**What the task requires:** Here are the records. Print them all exactly.

**Material provided:**

┄┄┄┄┄┄┄┄┄┄

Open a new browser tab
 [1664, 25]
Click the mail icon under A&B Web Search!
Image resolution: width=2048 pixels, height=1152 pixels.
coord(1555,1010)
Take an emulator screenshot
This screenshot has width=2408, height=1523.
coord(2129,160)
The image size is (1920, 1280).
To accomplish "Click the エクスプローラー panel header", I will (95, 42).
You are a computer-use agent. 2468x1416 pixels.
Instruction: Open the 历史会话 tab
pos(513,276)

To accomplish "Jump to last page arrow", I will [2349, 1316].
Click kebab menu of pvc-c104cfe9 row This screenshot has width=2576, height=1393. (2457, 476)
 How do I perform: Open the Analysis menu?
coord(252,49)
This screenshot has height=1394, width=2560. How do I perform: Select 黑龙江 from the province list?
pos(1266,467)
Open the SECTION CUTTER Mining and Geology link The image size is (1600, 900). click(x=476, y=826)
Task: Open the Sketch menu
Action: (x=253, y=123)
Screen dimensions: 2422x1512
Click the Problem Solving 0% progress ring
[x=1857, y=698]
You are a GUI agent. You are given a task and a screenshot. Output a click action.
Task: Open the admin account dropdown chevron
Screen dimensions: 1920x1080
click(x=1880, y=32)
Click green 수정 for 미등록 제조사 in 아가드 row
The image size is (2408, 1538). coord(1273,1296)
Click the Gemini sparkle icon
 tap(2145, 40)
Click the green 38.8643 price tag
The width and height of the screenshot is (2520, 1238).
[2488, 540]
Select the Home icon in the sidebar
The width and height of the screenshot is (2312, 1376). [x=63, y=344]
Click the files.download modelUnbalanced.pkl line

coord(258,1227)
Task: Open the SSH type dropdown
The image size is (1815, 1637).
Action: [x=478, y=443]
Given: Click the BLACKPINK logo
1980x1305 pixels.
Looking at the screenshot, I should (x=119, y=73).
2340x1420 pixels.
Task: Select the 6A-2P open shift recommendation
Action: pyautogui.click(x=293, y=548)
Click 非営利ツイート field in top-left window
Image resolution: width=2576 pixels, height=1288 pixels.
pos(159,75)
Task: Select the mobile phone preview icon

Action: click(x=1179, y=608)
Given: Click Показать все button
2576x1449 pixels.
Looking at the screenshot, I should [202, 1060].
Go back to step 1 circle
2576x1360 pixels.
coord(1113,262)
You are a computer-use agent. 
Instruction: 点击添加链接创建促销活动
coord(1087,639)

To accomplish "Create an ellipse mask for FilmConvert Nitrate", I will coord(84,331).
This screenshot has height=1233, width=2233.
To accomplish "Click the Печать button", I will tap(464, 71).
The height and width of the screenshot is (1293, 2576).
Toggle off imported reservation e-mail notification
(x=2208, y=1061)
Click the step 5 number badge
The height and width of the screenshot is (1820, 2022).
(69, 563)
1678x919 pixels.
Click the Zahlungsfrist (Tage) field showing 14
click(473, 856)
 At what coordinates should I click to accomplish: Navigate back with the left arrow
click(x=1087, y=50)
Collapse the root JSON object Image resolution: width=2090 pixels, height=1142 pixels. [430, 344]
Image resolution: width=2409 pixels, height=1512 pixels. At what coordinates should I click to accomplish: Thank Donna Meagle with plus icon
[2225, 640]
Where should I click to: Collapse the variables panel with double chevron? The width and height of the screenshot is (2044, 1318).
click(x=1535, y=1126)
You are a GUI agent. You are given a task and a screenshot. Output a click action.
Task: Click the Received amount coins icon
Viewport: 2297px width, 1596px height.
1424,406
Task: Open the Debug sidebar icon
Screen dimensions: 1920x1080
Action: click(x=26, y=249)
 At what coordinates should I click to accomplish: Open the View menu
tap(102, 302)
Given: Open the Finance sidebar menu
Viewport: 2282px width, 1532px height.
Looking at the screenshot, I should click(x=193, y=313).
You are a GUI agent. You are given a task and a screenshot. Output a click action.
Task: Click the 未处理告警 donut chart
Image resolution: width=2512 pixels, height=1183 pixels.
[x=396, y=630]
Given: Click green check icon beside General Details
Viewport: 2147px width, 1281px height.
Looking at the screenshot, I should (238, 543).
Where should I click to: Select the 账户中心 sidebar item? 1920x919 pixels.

┄┄┄┄┄┄┄┄┄┄

**Written solution:**
Open a new browser tab
 [1664, 25]
Click the mail icon under A&B Web Search!
Image resolution: width=2048 pixels, height=1152 pixels.
coord(1555,1010)
Take an emulator screenshot
This screenshot has width=2408, height=1523.
coord(2129,160)
The image size is (1920, 1280).
To accomplish "Click the エクスプローラー panel header", I will (95, 42).
You are a computer-use agent. 2468x1416 pixels.
Instruction: Open the 历史会话 tab
pos(513,276)

To accomplish "Jump to last page arrow", I will [2349, 1316].
Click kebab menu of pvc-c104cfe9 row This screenshot has width=2576, height=1393. (2457, 476)
 How do I perform: Open the Analysis menu?
coord(252,49)
This screenshot has height=1394, width=2560. How do I perform: Select 黑龙江 from the province list?
pos(1266,467)
Open the SECTION CUTTER Mining and Geology link The image size is (1600, 900). click(x=476, y=826)
Task: Open the Sketch menu
Action: (x=253, y=123)
Screen dimensions: 2422x1512
Click the Problem Solving 0% progress ring
[x=1857, y=698]
You are a GUI agent. You are given a task and a screenshot. Output a click action.
Task: Open the admin account dropdown chevron
Screen dimensions: 1920x1080
click(x=1880, y=32)
Click green 수정 for 미등록 제조사 in 아가드 row
The image size is (2408, 1538). coord(1273,1296)
Click the Gemini sparkle icon
 tap(2145, 40)
Click the green 38.8643 price tag
The width and height of the screenshot is (2520, 1238).
[2488, 540]
Select the Home icon in the sidebar
The width and height of the screenshot is (2312, 1376). [x=63, y=344]
Click the files.download modelUnbalanced.pkl line

coord(258,1227)
Task: Open the SSH type dropdown
The image size is (1815, 1637).
Action: [x=478, y=443]
Given: Click the BLACKPINK logo
1980x1305 pixels.
Looking at the screenshot, I should (x=119, y=73).
2340x1420 pixels.
Task: Select the 6A-2P open shift recommendation
Action: pyautogui.click(x=293, y=548)
Click 非営利ツイート field in top-left window
Image resolution: width=2576 pixels, height=1288 pixels.
pos(159,75)
Task: Select the mobile phone preview icon

Action: click(x=1179, y=608)
Given: Click Показать все button
2576x1449 pixels.
Looking at the screenshot, I should [202, 1060].
Go back to step 1 circle
2576x1360 pixels.
coord(1113,262)
You are a computer-use agent. 
Instruction: 点击添加链接创建促销活动
coord(1087,639)

To accomplish "Create an ellipse mask for FilmConvert Nitrate", I will coord(84,331).
This screenshot has height=1233, width=2233.
To accomplish "Click the Печать button", I will tap(464, 71).
The height and width of the screenshot is (1293, 2576).
Toggle off imported reservation e-mail notification
(x=2208, y=1061)
Click the step 5 number badge
The height and width of the screenshot is (1820, 2022).
(69, 563)
1678x919 pixels.
Click the Zahlungsfrist (Tage) field showing 14
click(473, 856)
 At what coordinates should I click to accomplish: Navigate back with the left arrow
click(x=1087, y=50)
Collapse the root JSON object Image resolution: width=2090 pixels, height=1142 pixels. [430, 344]
Image resolution: width=2409 pixels, height=1512 pixels. At what coordinates should I click to accomplish: Thank Donna Meagle with plus icon
[2225, 640]
Where should I click to: Collapse the variables panel with double chevron? The width and height of the screenshot is (2044, 1318).
click(x=1535, y=1126)
You are a GUI agent. You are given a task and a screenshot. Output a click action.
Task: Click the Received amount coins icon
Viewport: 2297px width, 1596px height.
1424,406
Task: Open the Debug sidebar icon
Screen dimensions: 1920x1080
Action: click(x=26, y=249)
 At what coordinates should I click to accomplish: Open the View menu
tap(102, 302)
Given: Open the Finance sidebar menu
Viewport: 2282px width, 1532px height.
Looking at the screenshot, I should click(x=193, y=313).
You are a GUI agent. You are given a task and a screenshot. Output a click action.
Task: Click the 未处理告警 donut chart
Image resolution: width=2512 pixels, height=1183 pixels.
[x=396, y=630]
Given: Click green check icon beside General Details
Viewport: 2147px width, 1281px height.
Looking at the screenshot, I should (238, 543).
Where should I click to: Select the 账户中心 sidebar item? 1920x919 pixels.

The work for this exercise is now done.